Intervention de Dominique Boutin

Réunion du jeudi 31 mai 2018 à 9h00
Commission d'enquête sur la sûreté et la sécurité des installations nucléaires

Dominique Boutin :

La vétusté est le problème principal. La vétusté est normale au regard de l'âge des machines. Prévues pour vingt-cinq ans de bombardements, les cuves arrivent à quarante ans d'âge. Même si elles n'ont pas été bombardées vingt-cinq ans, c'est l'ancienneté qui pose problème. La modicité des moyens des opérateurs ne permet pas de remplacer au quotidien les pièces défectueuses. Aussi assiste-t-on à un effet domino, non dans le noyau dur, mais pour tout le reste. Il suffit de visiter n'importe quel réacteur pour s'en convaincre.

Cette vétusté est source de multiples petits ennuis qui s'additionnent. Nous avons évoqué la centrale de Fessenheim, mais nous pouvons également citer la centrale de Civaux qui connaît depuis des années des fuites de tritium. On ne sait où se situent les fuites, mais nous retrouvons le tritium dans l'eau potable à Châtellerault. Si les seuils restent inférieurs aux limites fixées, le phénomène n'en reste pas moins anormal.

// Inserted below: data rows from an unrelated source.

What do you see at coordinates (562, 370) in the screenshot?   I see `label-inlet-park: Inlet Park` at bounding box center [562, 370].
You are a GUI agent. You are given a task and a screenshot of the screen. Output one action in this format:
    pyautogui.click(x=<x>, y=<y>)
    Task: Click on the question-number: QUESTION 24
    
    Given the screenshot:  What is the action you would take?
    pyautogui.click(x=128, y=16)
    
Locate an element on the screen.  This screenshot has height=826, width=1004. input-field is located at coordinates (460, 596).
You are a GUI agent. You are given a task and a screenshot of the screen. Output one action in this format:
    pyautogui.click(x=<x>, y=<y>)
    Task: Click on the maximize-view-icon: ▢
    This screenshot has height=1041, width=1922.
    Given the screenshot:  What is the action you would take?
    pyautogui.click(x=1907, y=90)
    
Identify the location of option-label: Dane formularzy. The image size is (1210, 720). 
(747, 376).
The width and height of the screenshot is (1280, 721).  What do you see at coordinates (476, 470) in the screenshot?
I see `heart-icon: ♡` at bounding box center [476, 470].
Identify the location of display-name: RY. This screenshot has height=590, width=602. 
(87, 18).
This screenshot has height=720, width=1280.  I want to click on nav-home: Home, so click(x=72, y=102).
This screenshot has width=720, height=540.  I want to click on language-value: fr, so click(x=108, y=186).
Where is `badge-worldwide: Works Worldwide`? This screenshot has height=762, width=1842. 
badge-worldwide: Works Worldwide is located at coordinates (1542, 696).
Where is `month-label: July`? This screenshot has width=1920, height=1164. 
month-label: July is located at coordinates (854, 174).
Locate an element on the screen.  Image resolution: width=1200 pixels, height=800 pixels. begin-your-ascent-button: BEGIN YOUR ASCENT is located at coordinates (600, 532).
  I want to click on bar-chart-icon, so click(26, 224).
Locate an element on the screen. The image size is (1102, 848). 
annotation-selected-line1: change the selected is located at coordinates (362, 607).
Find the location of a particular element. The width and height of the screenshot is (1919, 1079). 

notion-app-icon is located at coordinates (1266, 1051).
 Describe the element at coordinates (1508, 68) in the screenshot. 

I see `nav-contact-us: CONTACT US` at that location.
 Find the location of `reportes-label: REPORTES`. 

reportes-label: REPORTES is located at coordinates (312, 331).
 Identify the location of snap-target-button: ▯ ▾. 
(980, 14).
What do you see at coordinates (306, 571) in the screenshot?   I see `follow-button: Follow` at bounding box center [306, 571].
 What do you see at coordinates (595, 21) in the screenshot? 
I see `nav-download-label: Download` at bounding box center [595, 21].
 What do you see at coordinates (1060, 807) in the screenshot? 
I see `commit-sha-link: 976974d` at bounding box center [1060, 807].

Comment les machines répondent-elles à des accidents extérieurs ? Je ne me focalise pas précisément sur des attentats terroristes. Il y a plus grave. Par exemple, les conditions climatiques qui se dégradent fortement. Il est arrivé que la centrale nucléaire du Blayais se soit retrouvée sous l'eau. La tempête Xynthia n'est pas non plus une invention. Ce sont des phénomènes de cette ampleur qui m'inquiètent.

Si nous avions à subir un gros orage comme nous en avons connu ces jours-ci ajouté d'une tempête et d'une marée haute, nous conjuguerions plusieurs phénomènes susceptibles de mettre à mal une centrale.

En raison de la vétusté, de portes qui ferment mal, par exemple, les machines pourraient être inondées. À la centrale nucléaire de Paluel, le générateur de vapeur est toujours en équilibre jusqu'au jour où il finira par tomber pour de bon. Mon inquiétude porte sur des incidents de ce type. Les opérateurs n'ont pas obligatoirement les moyens de répondre à tous les petits aléas du quotidien qui, un jour, se traduiront par un gros incident.

Ma réponse à votre question, madame la rapporteure, sera très géographique, sans doute parce que je suis géographe de formation : il convient d'être attentifs aux inondations maritimes ou des grands fleuves. On l'a constaté à la centrale de Tricastin comme à celle de Blayais. Pour l'heure, aucune réponse adaptée n'est prévue, c'est une réalité. L'ASN l'a d'ailleurs dénoncé. La question a été abordée au titre des éléments complémentaires de sûreté. Même si l'on reconnaît qu'une centrale est en zone inondable, on ne pourra pas régler le problème du jour au lendemain.

La perte de source froide est plus ou moins réglée, je dis « plus ou moins », car ce n'est pas sérieux.

Aussi bizarre que cela puisse paraître en Europe, j'aborderai la question des tsunamis. Un sénateur de l'Hérault a d'ailleurs mis en place au Sénat un groupe de travail fort intéressant sur les tsunamis en Europe. Il pose la question, non pas tant au regard du nucléaire, mais parce qu'il s'inquiète des conséquences d'une vague recouvrant son pays tout plat ! Le CEA a créé un groupe de travail sur le sujet, preuve que la plupart des centrales littorales sont en risque majeur. Les centrales ont été construites au ras de l'eau pour des raisons techniques, mais ce facteur du tsunami a été sous-estimé. Je n'insiste pas, je relève simplement qu'il existe un risque majeur, étudié par les Américains parce qu'ils craignent, sur leurs propres côtes, les conséquences d'un tsunami aux Canaries.

J'en viens au problème des sources froides. Les changements climatiques possibles sont susceptibles d'engendrer la baisse des étiages des fleuves. En 1976, nous avons connu une saison de sécheresse. Le débit de la Loire se situait à 44 mètres cubes par seconde pour douze réacteurs, nous frôlions la limite. Mais nous avons eu cette chance que l'été 1976 n'ait pas été torride. Il n'en demeure pas moins que si l'on devait cumuler une canicule comme celle de 2003 et les conditions de sécheresse de l'été 1976, selon les calculs mathématiques, l'eau viendrait à manquer. Quatre petits forages ont été réalisés à Chinon, mais ils ne sont pas à l'échelle du problème.